Lahore: Nishat Mills Limited (NML) conducted a corporate briefing today, addressing its financial performance and future strategies. The company’s management highlighted intensified competition in European markets, partially due to shifts from countries affected by U.S. tariffs, such as Bangladesh. In response, NML plans significant investments in renewable energy and capacity expansion.
Nishat Mills plans to bolster its renewable energy capacity with the installation of an additional 4MW of solar power. This complements the 38MW already in place. The company is also considering investments in a 45TP steam boiler and battery-storage infrastructure. Efforts to expand production include increasing open-end yarn capacity to 13,000 rotors and constructing a workwear garments unit, expected to be operational by FY25.
Financially, NML faces rising costs, including a Rs920 million increase in freight expenses and enhanced commission costs from higher sales. The company’s fuel mix for FY25 will rely heavily on coal, biomass, and solar, with the remainder sourced from various suppliers based on cost efficiency. The weighted average fuel cost is projected between Rs35-38/kWh.
Nishat Mills is diversifying its product offerings, focusing on denim and technical textiles to navigate global pricing pressures and local economic challenges. The company maintains a proactive stance in expanding to new markets, including additional European and non-traditional sectors.
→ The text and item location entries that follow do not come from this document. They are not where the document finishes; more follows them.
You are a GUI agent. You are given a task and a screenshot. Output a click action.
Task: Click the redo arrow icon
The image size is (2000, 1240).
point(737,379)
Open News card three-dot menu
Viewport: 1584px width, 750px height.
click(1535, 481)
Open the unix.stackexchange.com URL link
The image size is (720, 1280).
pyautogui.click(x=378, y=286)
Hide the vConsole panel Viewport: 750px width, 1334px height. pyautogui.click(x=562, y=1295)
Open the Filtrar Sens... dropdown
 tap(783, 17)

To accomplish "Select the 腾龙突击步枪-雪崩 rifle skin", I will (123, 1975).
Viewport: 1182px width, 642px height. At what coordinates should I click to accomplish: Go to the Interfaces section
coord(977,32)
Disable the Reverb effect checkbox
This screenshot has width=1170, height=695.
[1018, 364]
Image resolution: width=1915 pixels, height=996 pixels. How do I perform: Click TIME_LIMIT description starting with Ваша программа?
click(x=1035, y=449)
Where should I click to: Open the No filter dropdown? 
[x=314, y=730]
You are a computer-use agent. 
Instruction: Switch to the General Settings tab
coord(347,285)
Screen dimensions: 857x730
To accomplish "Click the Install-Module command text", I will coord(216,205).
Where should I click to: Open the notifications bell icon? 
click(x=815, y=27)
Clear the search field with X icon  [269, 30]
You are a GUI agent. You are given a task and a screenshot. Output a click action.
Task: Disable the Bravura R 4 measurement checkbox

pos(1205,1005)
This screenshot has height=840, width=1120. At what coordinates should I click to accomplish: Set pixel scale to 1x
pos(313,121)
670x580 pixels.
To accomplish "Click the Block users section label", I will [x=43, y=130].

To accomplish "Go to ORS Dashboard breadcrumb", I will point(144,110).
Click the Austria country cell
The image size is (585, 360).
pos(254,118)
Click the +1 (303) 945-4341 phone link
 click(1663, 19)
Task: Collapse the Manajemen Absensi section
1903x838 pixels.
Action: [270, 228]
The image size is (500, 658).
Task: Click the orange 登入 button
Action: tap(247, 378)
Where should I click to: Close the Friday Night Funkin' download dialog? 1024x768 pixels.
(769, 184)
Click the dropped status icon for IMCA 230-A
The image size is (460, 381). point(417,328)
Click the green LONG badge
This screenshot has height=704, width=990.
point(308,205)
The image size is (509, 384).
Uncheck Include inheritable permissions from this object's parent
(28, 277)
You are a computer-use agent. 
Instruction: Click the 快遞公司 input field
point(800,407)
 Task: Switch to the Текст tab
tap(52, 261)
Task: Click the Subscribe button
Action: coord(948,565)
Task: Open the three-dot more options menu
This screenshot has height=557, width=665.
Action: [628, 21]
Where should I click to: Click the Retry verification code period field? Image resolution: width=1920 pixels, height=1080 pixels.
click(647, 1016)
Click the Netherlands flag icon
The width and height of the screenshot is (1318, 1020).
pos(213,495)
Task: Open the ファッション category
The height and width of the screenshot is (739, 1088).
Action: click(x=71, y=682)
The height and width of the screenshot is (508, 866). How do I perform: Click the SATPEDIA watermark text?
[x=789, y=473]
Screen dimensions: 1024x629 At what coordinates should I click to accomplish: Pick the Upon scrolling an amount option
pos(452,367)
The management forecasts gross margins to stay around 11%, though dividend payouts will be affected by rising working capital needs and equity investments. The company’s sales mix is notably diverse, with substantial contributions from Europe, direct exports, and the domestic market.
NML anticipates future challenges, including high gas and electricity tariffs and limited local raw cotton availability. Despite these hurdles, the company remains optimistic, sustaining a BUY recommendation with favorable trading projections for FY26 and FY27.